ECLI:NL:GHAMS:2024:1719
Gerechtshof Amsterdam
- Hoger beroep
- Rechtspraak.nl
Vrijspraak van verdachte in hoger beroep inzake Leerplichtwet 1969
In deze zaak heeft het gerechtshof Amsterdam op 30 mei 2024 uitspraak gedaan in hoger beroep tegen een vonnis van de kantonrechter in de rechtbank Noord-Holland. De verdachte had een beroep gedaan op vrijstelling van de Leerplichtwet 1969, omdat zij bedenkingen had tegen de richting van het onderwijs voor haar dochter voor het schooljaar 2018-2019. De leerplichtambtenaar had deze vrijstelling echter niet verleend, omdat de dochter van de verdachte in het schooljaar 2017-2018 op een school ingeschreven zou zijn geweest. Het hof heeft vastgesteld dat het inschrijfformulier van de dochter ontbreekt, waardoor niet met de vereiste mate van zekerheid kan worden vastgesteld dat er sprake was van inschrijving op die school.

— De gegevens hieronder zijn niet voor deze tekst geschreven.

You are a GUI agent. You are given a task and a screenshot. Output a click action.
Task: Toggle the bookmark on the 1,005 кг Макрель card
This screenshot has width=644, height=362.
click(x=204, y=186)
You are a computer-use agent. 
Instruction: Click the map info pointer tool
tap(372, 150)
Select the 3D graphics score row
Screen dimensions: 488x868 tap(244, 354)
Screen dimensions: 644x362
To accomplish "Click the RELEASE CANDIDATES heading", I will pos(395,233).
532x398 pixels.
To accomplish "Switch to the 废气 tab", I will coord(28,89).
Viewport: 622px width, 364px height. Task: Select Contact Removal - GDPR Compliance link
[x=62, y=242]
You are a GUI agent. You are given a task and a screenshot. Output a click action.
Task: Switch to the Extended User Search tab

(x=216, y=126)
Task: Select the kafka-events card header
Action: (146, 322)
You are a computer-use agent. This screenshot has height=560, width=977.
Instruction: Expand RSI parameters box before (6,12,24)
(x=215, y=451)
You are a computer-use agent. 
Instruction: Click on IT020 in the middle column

Tijdens de zittingen in hoger beroep, die plaatsvonden op 17 januari, 29 februari en 16 mei 2024, is het onderzoek heropend om het inschrijfformulier te achterhalen. Echter, uit een e-mail van het openbaar ministerie bleek dat de school niet meer over het inschrijfformulier beschikte. Het hof heeft geoordeeld dat de verdachte niet wettig en overtuigend kan worden bewezen dat zij niet heeft voldaan aan de verplichtingen van de Leerplichtwet. De advocaat-generaal had verzocht om de directrice van de school als getuige te horen, maar dit verzoek werd afgewezen omdat het inschrijfformulier cruciaal was voor de zaak en niet meer beschikbaar was.

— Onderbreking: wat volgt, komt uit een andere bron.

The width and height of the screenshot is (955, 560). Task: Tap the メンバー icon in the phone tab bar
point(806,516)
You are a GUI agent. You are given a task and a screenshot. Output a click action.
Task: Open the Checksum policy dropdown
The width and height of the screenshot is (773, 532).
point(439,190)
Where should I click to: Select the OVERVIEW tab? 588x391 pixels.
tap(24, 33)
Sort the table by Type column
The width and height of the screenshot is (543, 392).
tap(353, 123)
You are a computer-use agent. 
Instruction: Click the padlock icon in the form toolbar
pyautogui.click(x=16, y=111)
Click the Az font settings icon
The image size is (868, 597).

Uiteindelijk heeft het hof het vonnis van de kantonrechter vernietigd en de verdachte vrijgesproken van het ten laste gelegde feit, omdat niet kon worden vastgesteld dat de dochter van de verdachte op de school ingeschreven was. De beslissing van het hof is genomen door een meervoudige strafkamer en is openbaar uitgesproken op de zitting van 30 mei 2024.